### [Record extracts]
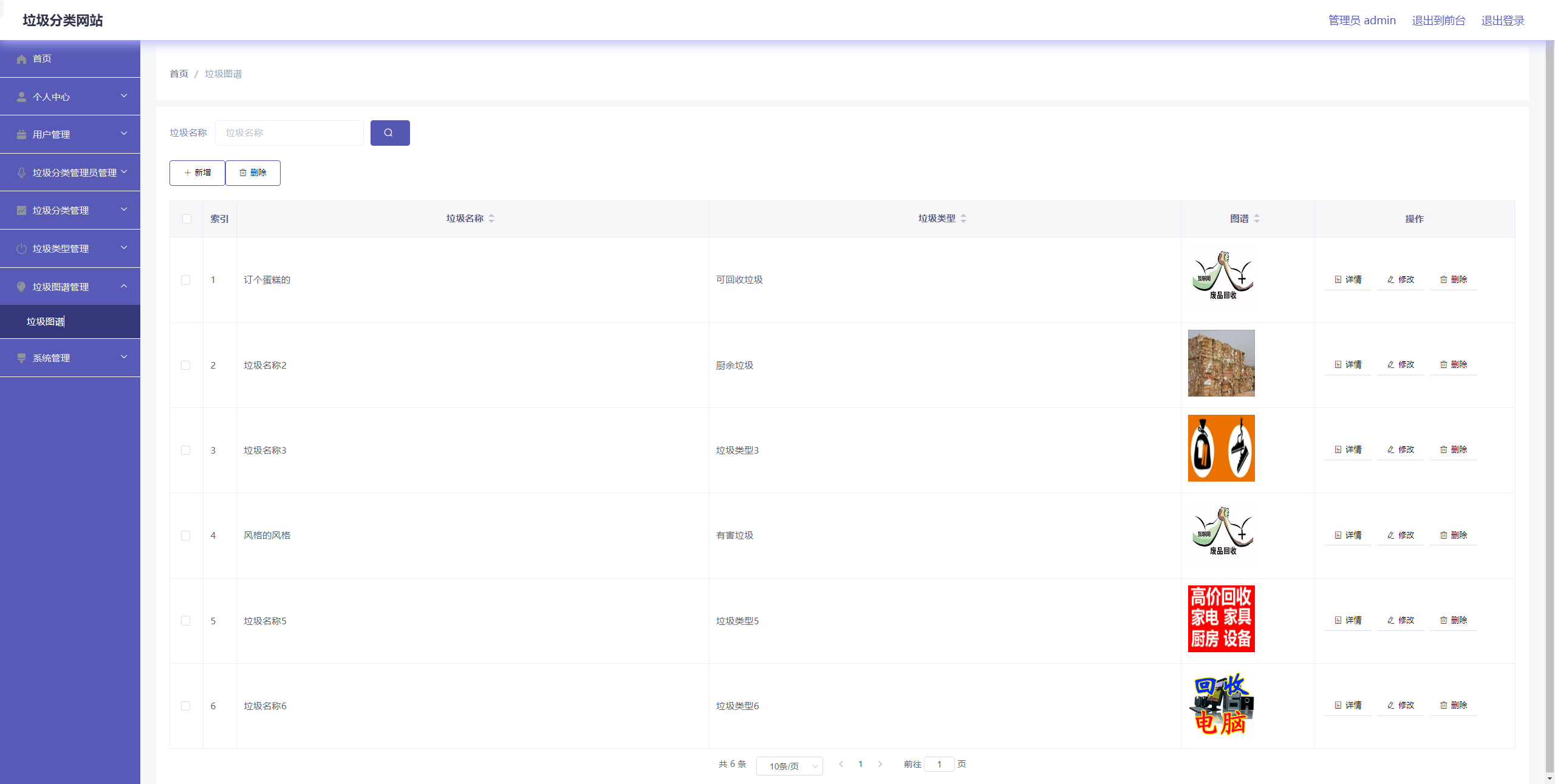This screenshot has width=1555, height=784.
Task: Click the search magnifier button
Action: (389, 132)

...

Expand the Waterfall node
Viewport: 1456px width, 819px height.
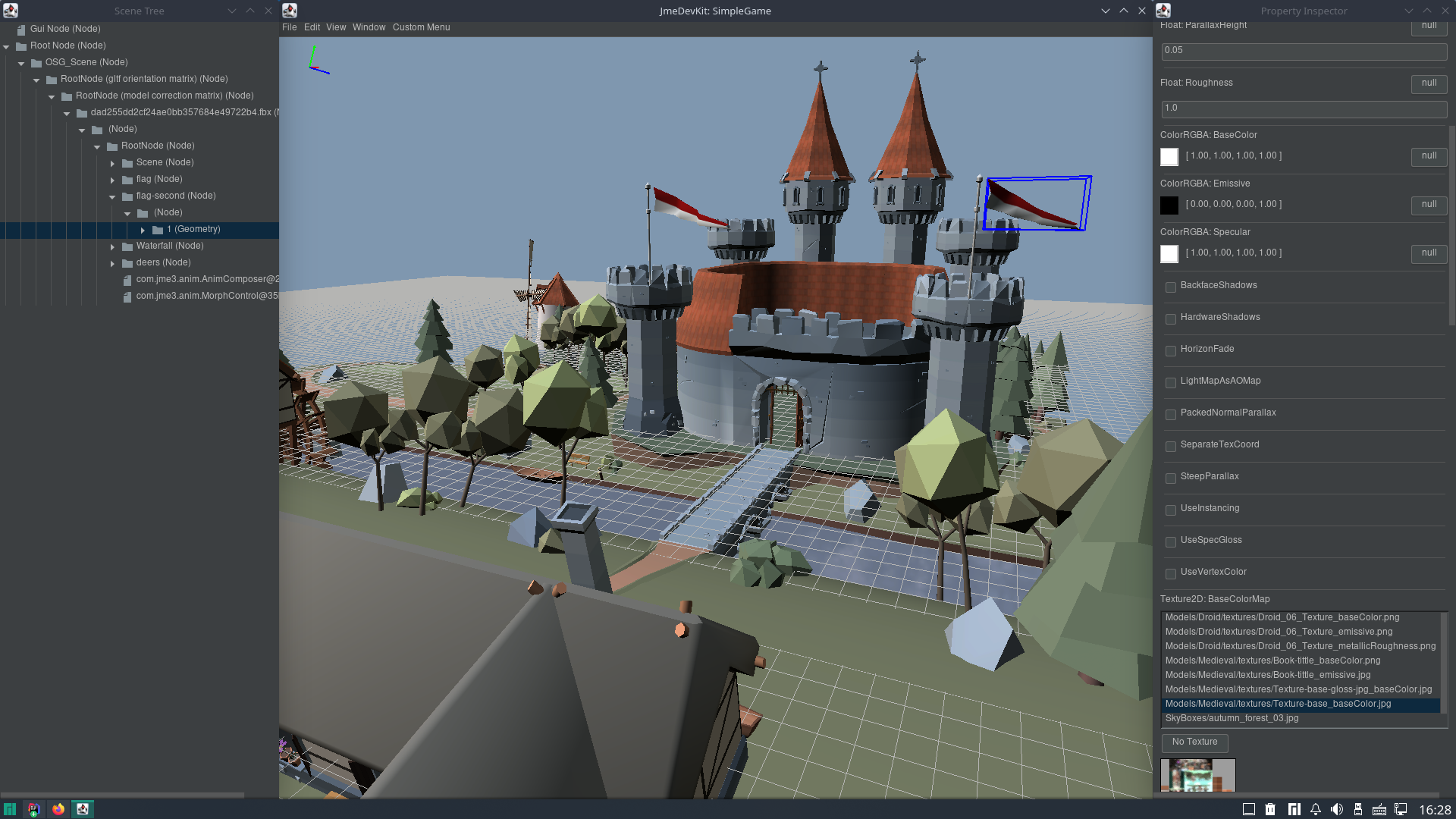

### [Your task]
Only one stretch of the data above is needed. Restate it word for word, from the line containing "Expand the Waterfall node" through the line containing "Viewport: 1456px width, 819px height.", both ends included.

### [Response]
Expand the Waterfall node
Viewport: 1456px width, 819px height.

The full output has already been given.